Short task> Rewrite all of the records below with "icon" replaced by "button" everywhere it occurs, leaving everything else unchanged. Leave the pictures out of your answer.

Data extract>
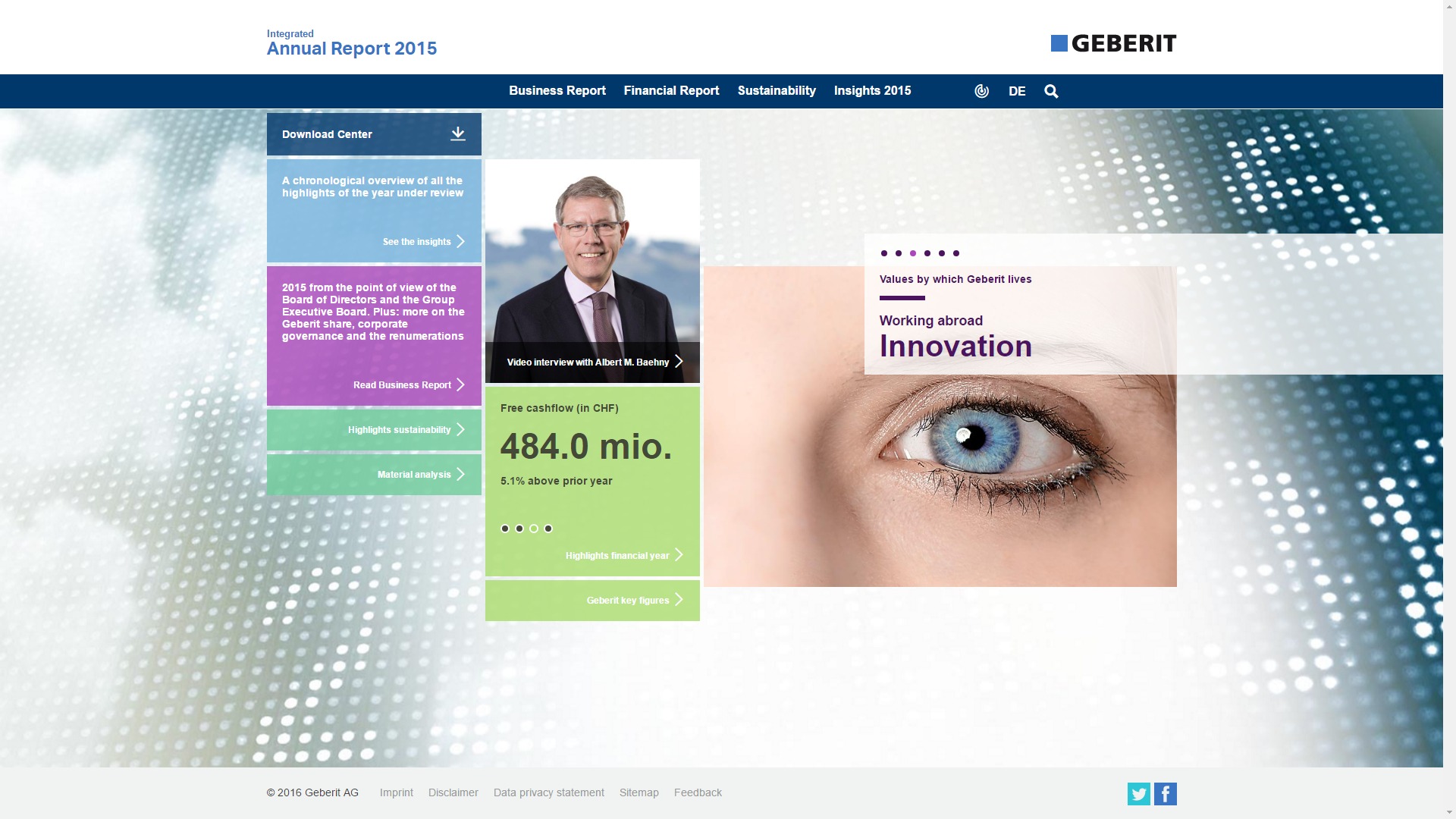The width and height of the screenshot is (1456, 819).
Task: Open the Insights 2015 menu item
Action: (872, 91)
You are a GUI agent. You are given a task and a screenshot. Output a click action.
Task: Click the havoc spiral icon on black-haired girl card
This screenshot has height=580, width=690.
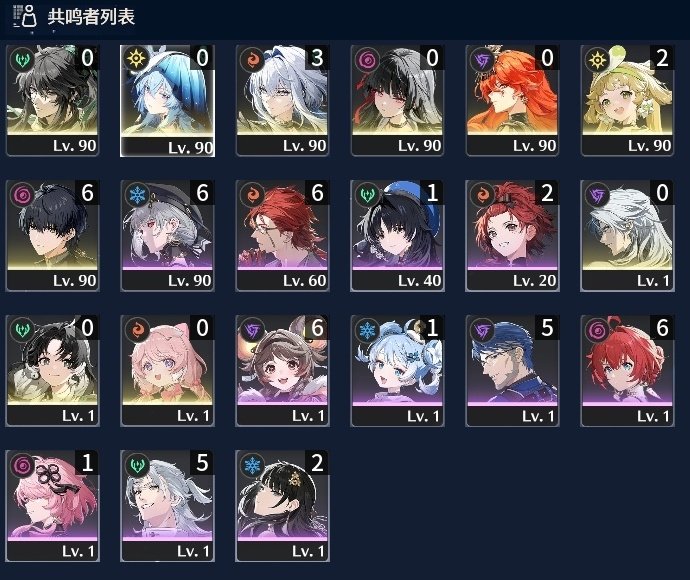367,59
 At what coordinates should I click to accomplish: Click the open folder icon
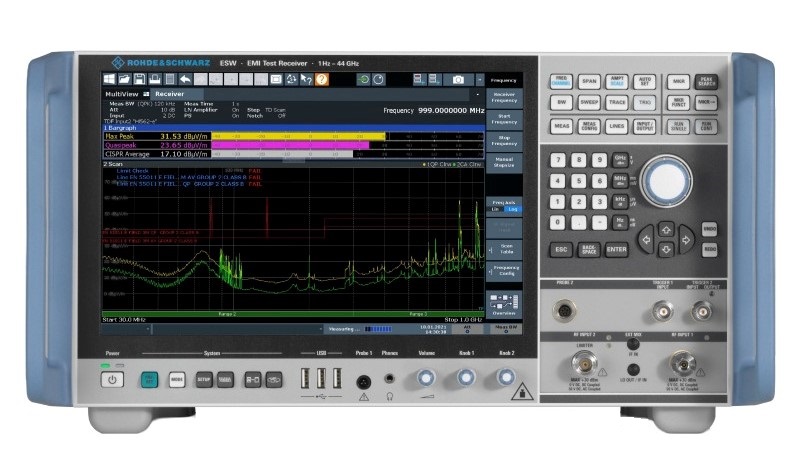pyautogui.click(x=122, y=78)
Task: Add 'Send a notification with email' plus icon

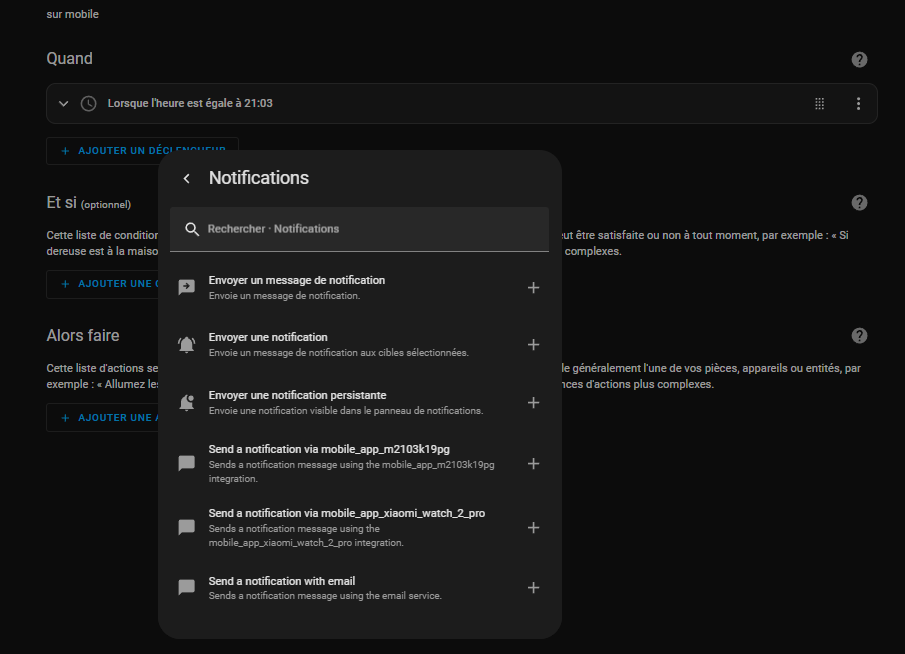Action: (533, 588)
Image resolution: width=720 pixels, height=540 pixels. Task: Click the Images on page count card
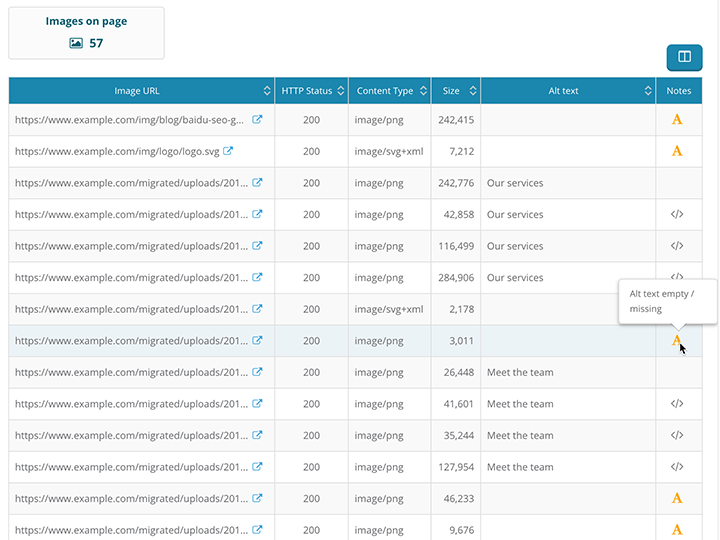pyautogui.click(x=86, y=33)
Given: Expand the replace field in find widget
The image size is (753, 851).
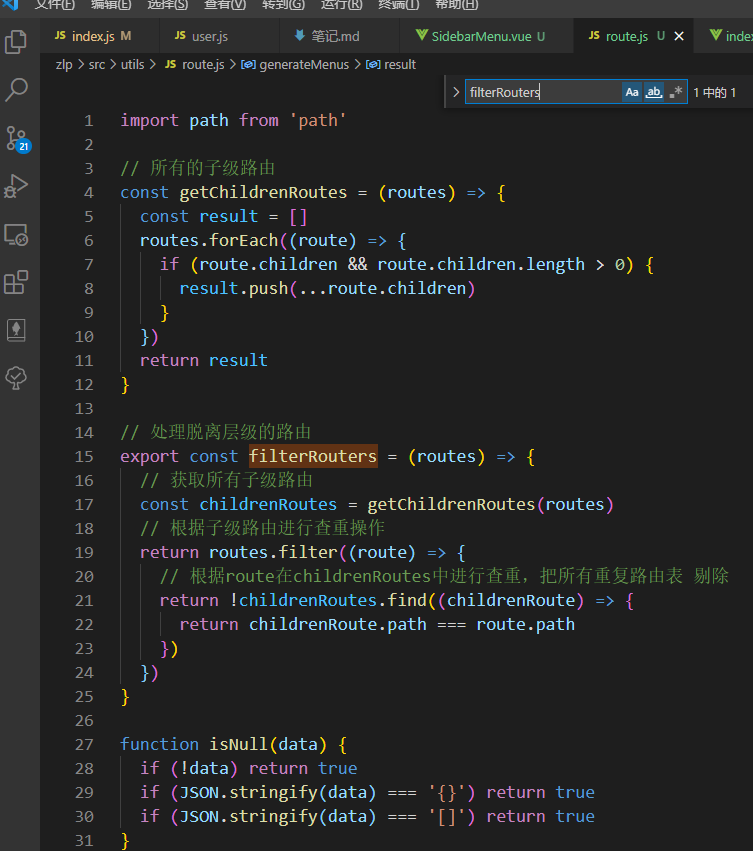Looking at the screenshot, I should pos(456,92).
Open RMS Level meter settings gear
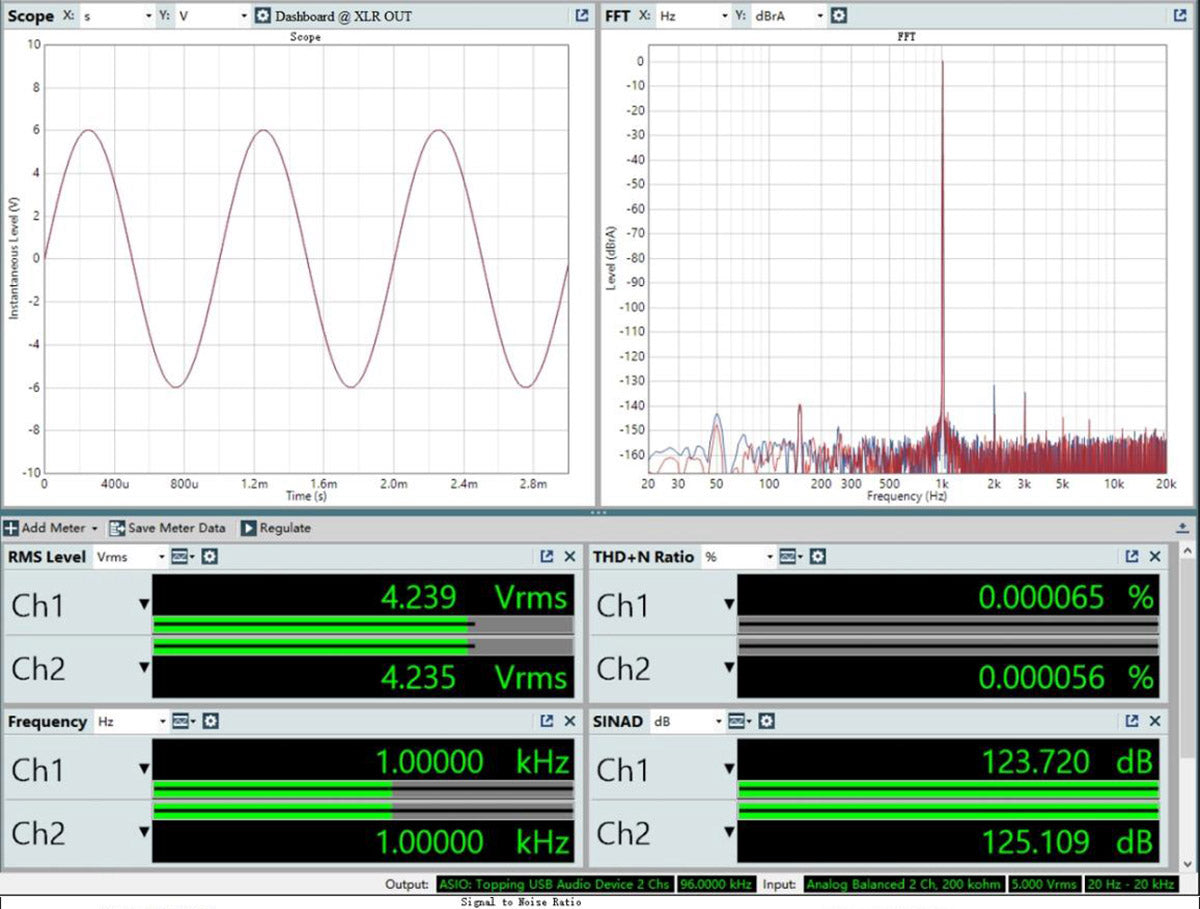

Full response>
The width and height of the screenshot is (1456, 819).
Task: Open the Insights 2015 menu item
Action: (872, 91)
You are a GUI agent. You are given a task and a screenshot. Output a click action.
Task: Click the havoc spiral button on black-haired girl card
This screenshot has height=580, width=690.
367,59
 At what coordinates should I click to accomplish: Click the open folder button
pyautogui.click(x=122, y=78)
Task: Add 'Send a notification with email' plus button

Action: (533, 588)
Image resolution: width=720 pixels, height=540 pixels. Task: Click the Images on page count card
pyautogui.click(x=86, y=33)
Given: Expand the replace field in find widget
The image size is (753, 851).
Looking at the screenshot, I should pos(456,92).
Open RMS Level meter settings gear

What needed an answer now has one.